A series of internal Pentagon investigations – as well as several courts martial to date – ensued, indicating that the abuse was much more widespread than initially maintained by the administration. A series of press leaks also disclosed that high-level political appointees in the Pentagon, the Justice Department, the White House and the vice president's office had prepared memos that appeared intended to justify abuses and torture of detainees under certain circumstances.

As a result, a number of organizations, including the American Bar Association (ABA), as well as rights groups such as HRW and Human Rights First, have called for a comprehensive, independent and bipartisan investigation of detention and interrogation policies and practices on the order of the bipartisan 9/11 Commission. These appeals have been ignored by the administration, which has insisted that such an effort is unnecessary in view of the steps already taken by the Pentagon to remedy the situation.

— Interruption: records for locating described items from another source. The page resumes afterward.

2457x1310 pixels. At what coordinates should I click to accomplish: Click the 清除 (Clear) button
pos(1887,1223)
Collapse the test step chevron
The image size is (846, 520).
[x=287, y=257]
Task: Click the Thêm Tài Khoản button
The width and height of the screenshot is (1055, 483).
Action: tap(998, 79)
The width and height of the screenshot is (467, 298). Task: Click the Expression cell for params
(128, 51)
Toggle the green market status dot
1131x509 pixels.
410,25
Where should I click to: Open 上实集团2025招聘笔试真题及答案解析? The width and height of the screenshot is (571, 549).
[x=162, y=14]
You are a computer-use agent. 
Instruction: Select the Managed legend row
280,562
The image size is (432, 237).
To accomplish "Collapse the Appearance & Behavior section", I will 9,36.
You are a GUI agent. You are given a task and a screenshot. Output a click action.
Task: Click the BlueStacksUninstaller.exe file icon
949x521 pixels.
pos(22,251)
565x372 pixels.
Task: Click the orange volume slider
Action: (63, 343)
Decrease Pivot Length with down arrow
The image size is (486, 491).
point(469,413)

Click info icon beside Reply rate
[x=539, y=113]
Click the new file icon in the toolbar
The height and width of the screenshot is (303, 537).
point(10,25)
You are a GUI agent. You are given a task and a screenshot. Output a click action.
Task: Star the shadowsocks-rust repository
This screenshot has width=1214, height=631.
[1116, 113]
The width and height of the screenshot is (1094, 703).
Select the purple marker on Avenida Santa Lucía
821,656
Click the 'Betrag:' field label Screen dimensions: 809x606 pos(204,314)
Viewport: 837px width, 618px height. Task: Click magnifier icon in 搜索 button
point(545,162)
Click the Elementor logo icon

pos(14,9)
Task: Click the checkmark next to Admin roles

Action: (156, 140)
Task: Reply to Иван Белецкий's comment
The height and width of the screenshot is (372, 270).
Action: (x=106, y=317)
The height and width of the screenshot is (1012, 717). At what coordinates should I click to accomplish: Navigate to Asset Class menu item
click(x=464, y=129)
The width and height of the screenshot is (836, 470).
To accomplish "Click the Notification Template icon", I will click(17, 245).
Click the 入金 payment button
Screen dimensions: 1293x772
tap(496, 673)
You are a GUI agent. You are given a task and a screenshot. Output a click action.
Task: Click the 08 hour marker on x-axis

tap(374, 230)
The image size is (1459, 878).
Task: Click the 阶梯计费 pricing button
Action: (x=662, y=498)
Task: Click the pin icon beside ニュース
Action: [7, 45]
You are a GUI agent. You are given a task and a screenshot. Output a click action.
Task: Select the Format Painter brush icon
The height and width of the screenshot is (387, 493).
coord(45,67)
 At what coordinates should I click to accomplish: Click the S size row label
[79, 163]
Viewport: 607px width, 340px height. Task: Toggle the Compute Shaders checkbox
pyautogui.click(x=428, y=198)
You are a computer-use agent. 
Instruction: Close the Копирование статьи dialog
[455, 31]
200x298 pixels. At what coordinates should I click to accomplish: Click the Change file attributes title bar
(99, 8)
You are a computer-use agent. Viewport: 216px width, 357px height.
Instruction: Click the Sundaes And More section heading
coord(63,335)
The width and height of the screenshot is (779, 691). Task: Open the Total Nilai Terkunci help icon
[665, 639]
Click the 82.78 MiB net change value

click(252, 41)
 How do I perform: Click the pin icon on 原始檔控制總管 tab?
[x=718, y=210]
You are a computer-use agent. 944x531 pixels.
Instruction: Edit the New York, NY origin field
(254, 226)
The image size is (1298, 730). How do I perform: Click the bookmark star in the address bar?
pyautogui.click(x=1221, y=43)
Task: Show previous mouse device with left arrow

Last week, eight senior retired military officers – most of whom held top legal positions in the armed services – joined the call for an independent investigation, insisting that the Pentagon's own inquiries and courts-martial were too limited in scope and could not address the issue of high-level responsibility for abuses.

The FOIA lawsuit, however, may provide yet another avenue for obtaining information about detention policies and practices.

"The court today vindicated the public's right to know who is responsible for the systemic abuse of detainees held in United States custody," said Amrit Singh, an ACLU attorney working on the case. "The truth must be known, no matter how embarrassing it might be to the government."